In recent years, India has been making inroads in the electronics manufacturing sector, with a major focus on assembling consumer electronics and smartphones. As per a December 2023 report by Ernst & Young (EY), India is set to become a hub for electronics manufacturing in the next decade. This is driven by rising domestic demand and improving export competitiveness. Domestic production is expected to grow at a compound annual growth rate of 24% between fiscal years 2022 and 2027.
The PLI scheme for the electronic components segment aims to cut down the dependency on foreign imports and enhance domestic production across the country. This scheme will be valid for six years, with a one-year gestation period.
One of the key factors aiding the growth of 含羞草社区 electronics manufacturing industry is electronics manufacturing services (EMS). EMS provides original equipment manufacturers services such as electronic component and assembly design, production, testing, distribution and maintenance.
The Indian EMS market is projected to grow to a value of USD80 billion in the next five years. A significant portion of this growth will be seen in mobiles, consumer electronics and appliances, lighting, auto and others.
In addition to growing domestic demand, many multinational electronics manufacturers are shifting their outsourced manufacturing operations from countries such as China to India to maintain their supply chains.
PLI scheme overview
The PLI scheme provides monetary incentives to eligible companies, usually in the range of 4% to 6% of the incremental sales of goods that are manufactured in India over a particular base year, for five years. These incentives are typically targeted to balance the manufacturing cost of goods in India, with an aim to turn the country more competitive in the electronics industry.
The scheme is not only concentrated on providing incentives, but is also a strategic move by the Indian government to push the country upwards in the global electronics value chain. It provides three incentive structures: (1) turnover-linked, based mainly on revenue; (2) capital-intensive corporations, focused on investment in machinery and plants; and (3) hybrid, a combination of both turnover-linked and capital-intensive corporations.
While announcing the scheme, Union Electronics and IT Minister Ashwini Vaishnaw stated that this would meet the specifications of various industries such as power, consumer electronics, communications, automotive and medical devices.
Indian companies have started manufacturing machines and capital goods used to make electronic products. Vaishnaw noted that the main hubs are in Bengaluru, Pune, Rajkot and Coimbatore. Notably, Apple has about 64 suppliers in India.
The PLI scheme uniquely combines job-linked incentives and industrial growth, while attracting manufacturers from various sectors, including both high-volume and investment-driven companies.
As a result of the 2020 scheme, mobile phone exports rose from INR228 billion (USD2.6 billion) in 2020-2021 to INR1.2 trillion in 2023-2024. This translates to a compound annual growth rate of 78%. Although the 2020 PLI scheme drove mobile phone assembly, it kept India dependent on imports for key components, with a significant portion still imported predominantly from China. In light of this, the new PLI scheme has been announced to strike a balance and reduce import dependency.

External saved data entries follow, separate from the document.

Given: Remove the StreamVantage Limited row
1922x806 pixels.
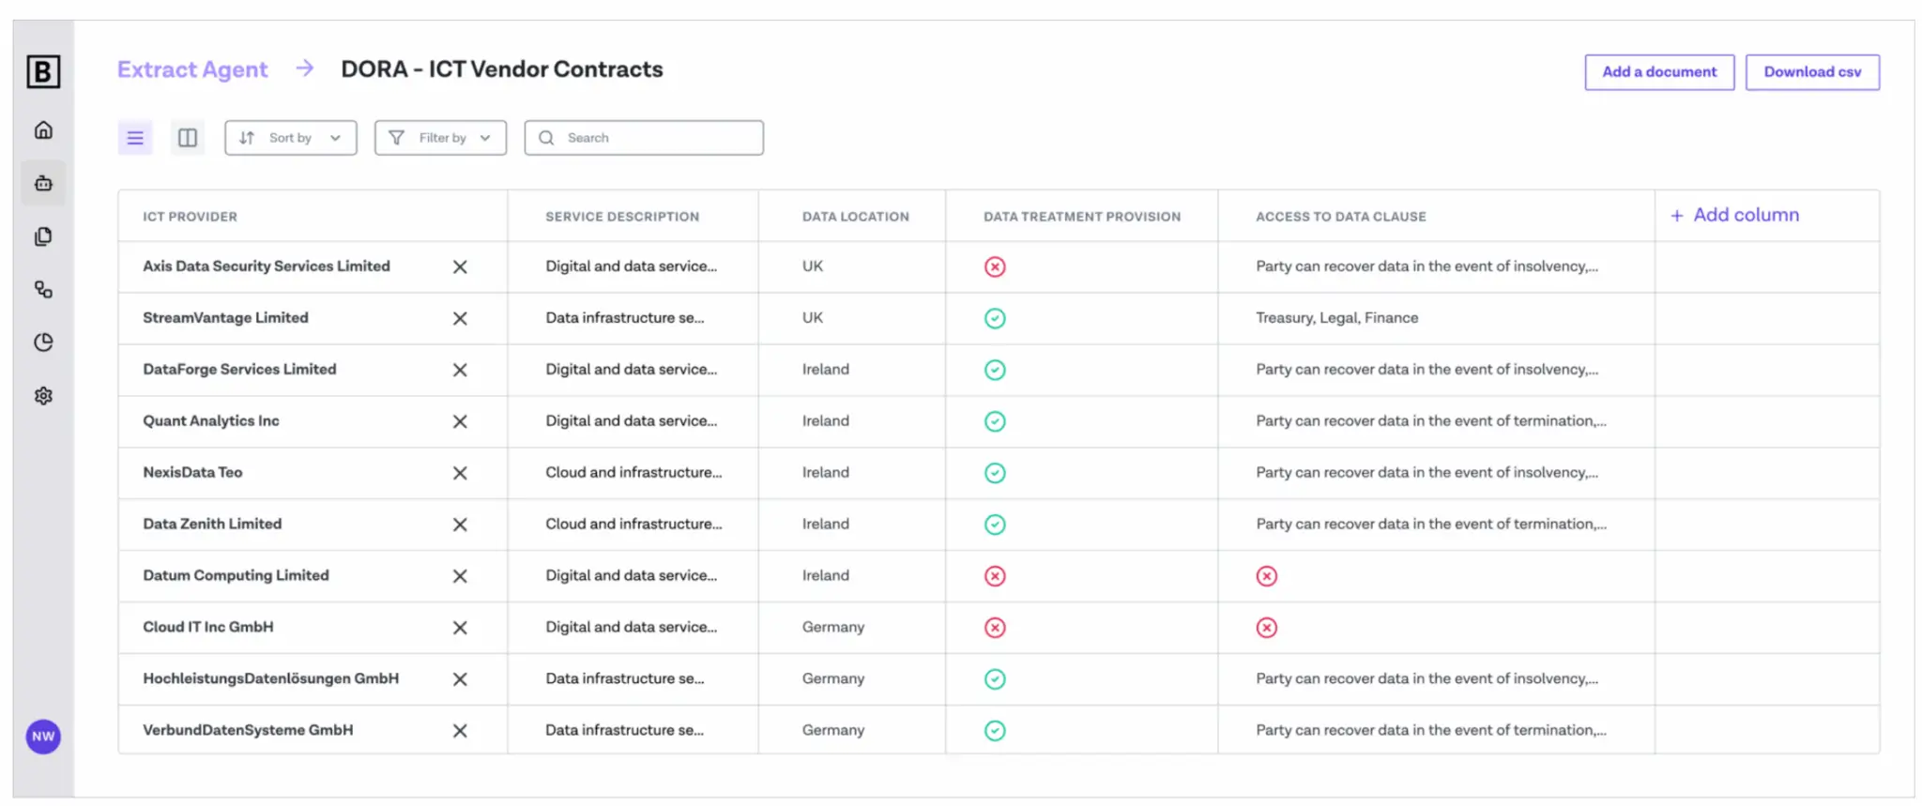Looking at the screenshot, I should [460, 319].
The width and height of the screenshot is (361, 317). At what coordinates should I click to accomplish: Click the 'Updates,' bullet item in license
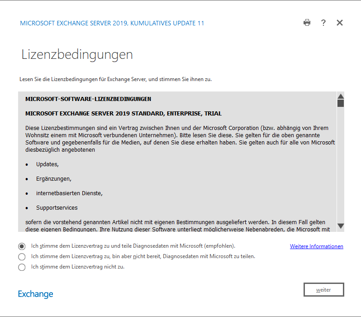[x=48, y=164]
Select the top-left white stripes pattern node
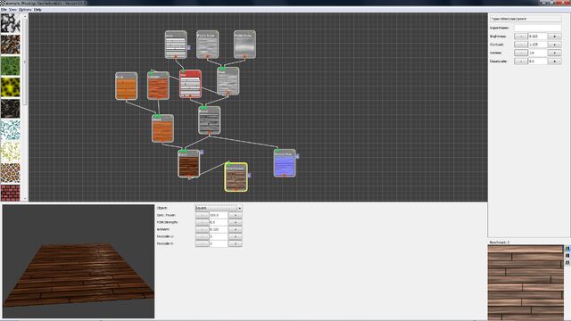 pyautogui.click(x=176, y=45)
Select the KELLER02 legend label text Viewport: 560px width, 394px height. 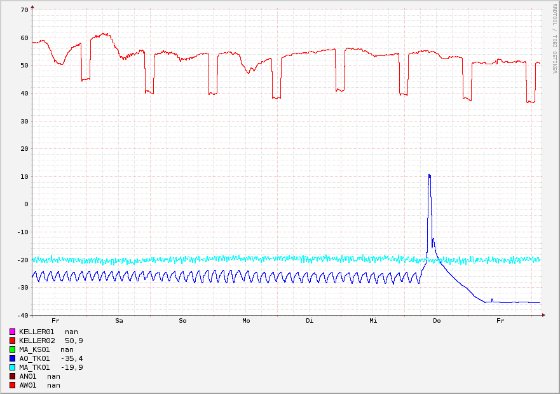(37, 341)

New scheme shows potential
The recently announced PLI scheme – which focuses on vital components such as camera modules, batteries, printed circuit boards (PCBs) and displays to boost the country’s electronics supply chain and cut import reliance – appears promising. The scheme aims to attract investment of INR593 billion and generate additional direct employment of 91,600 people, according to the Press Information Bureau. It is also expected to boost value addition in the country’s electronics manufacturing segment.
Sidharrth Shankar, a partner at JSA in Gurugram with a private equity, M&A and investments focus, says the announcement is strategically timed. “This scheme will be successful in not only reinforcing 含羞草社区 competitiveness, but also positions it as a viable alternative for global manufacturers seeking to diversify their operations and mitigate risks in an evolving trade landscape,” Shankar tells India Business Law Journal.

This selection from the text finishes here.